Assignment
In the material below, the required lines run from the one containing "Given: Select the circle shape tool" through the one containing "Viewport: 840px width, 634px height.". Copy those lines exactly, ends included, and nothing else.

Exercise data
==========
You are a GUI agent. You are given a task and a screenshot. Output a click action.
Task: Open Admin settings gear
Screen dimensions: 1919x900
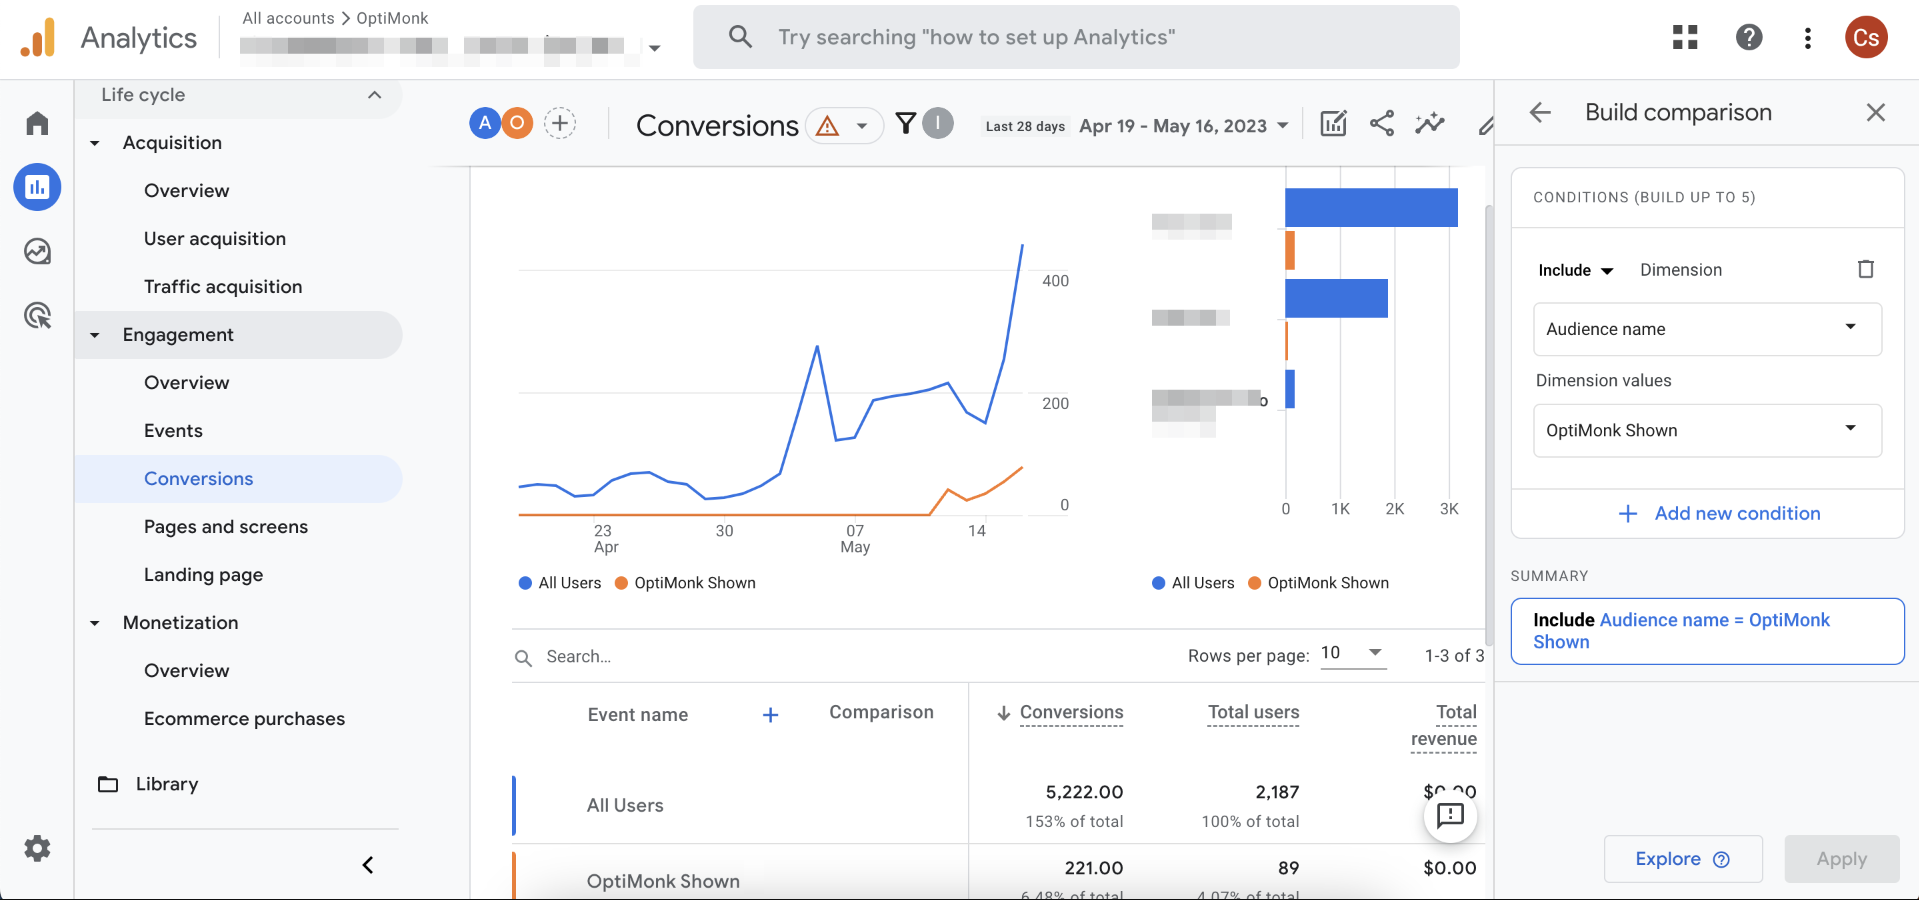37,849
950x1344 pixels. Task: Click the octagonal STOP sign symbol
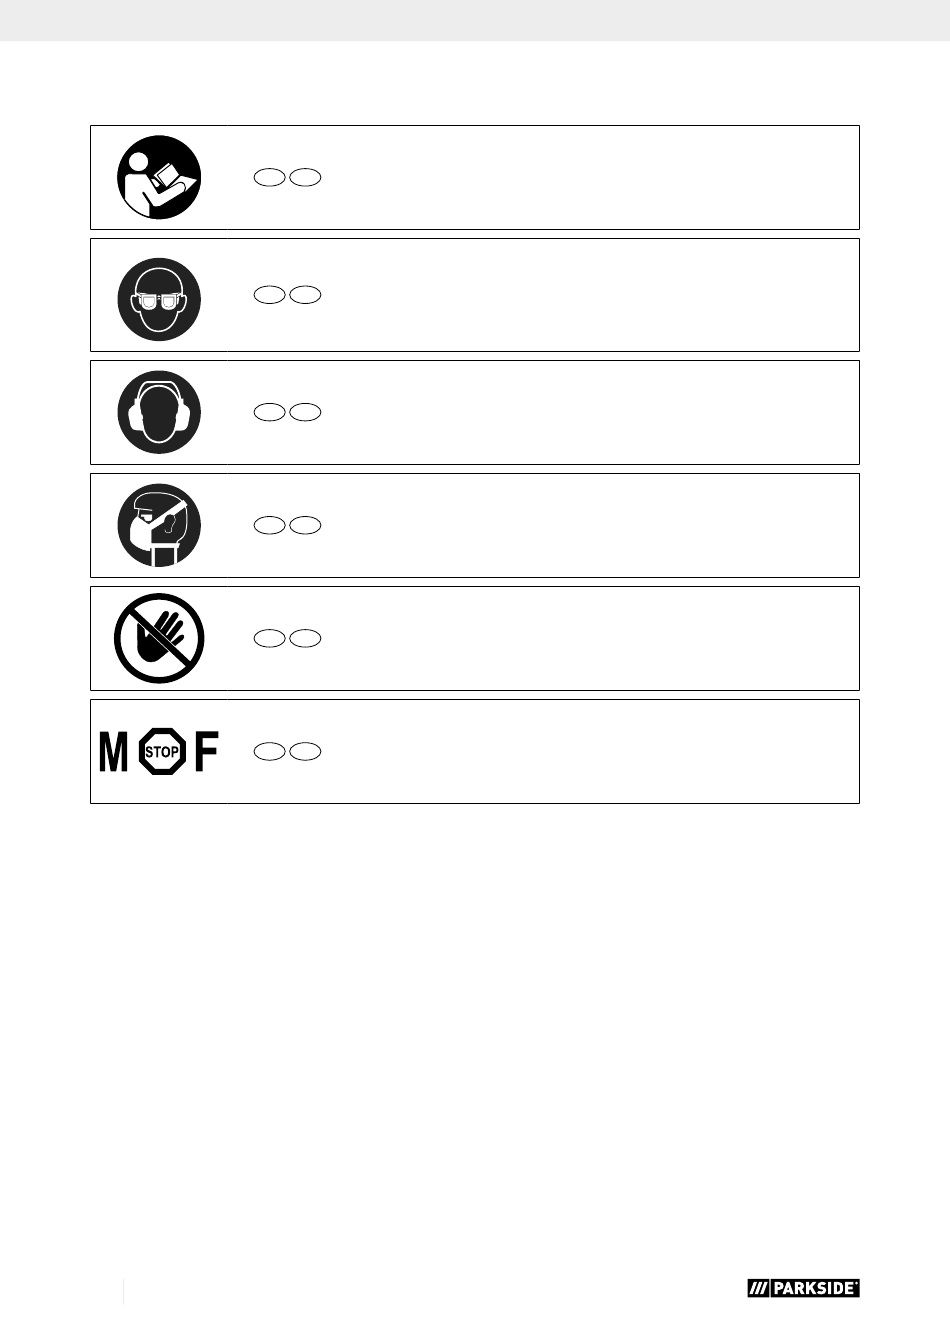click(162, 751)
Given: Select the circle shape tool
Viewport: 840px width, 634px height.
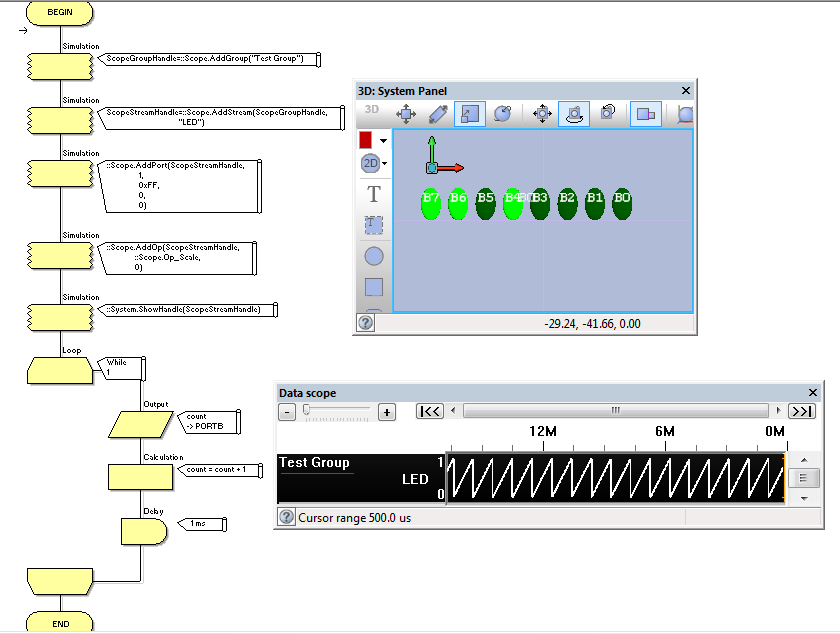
==========
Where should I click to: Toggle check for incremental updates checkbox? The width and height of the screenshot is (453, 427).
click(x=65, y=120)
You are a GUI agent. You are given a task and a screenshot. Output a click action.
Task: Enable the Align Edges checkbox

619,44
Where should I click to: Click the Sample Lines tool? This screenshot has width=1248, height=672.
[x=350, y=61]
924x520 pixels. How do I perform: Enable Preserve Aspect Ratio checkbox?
==========
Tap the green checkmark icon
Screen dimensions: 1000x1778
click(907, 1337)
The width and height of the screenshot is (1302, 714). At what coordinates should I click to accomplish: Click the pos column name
==========
Result
Given: Select the circle shape tool
Viewport: 840px width, 634px height.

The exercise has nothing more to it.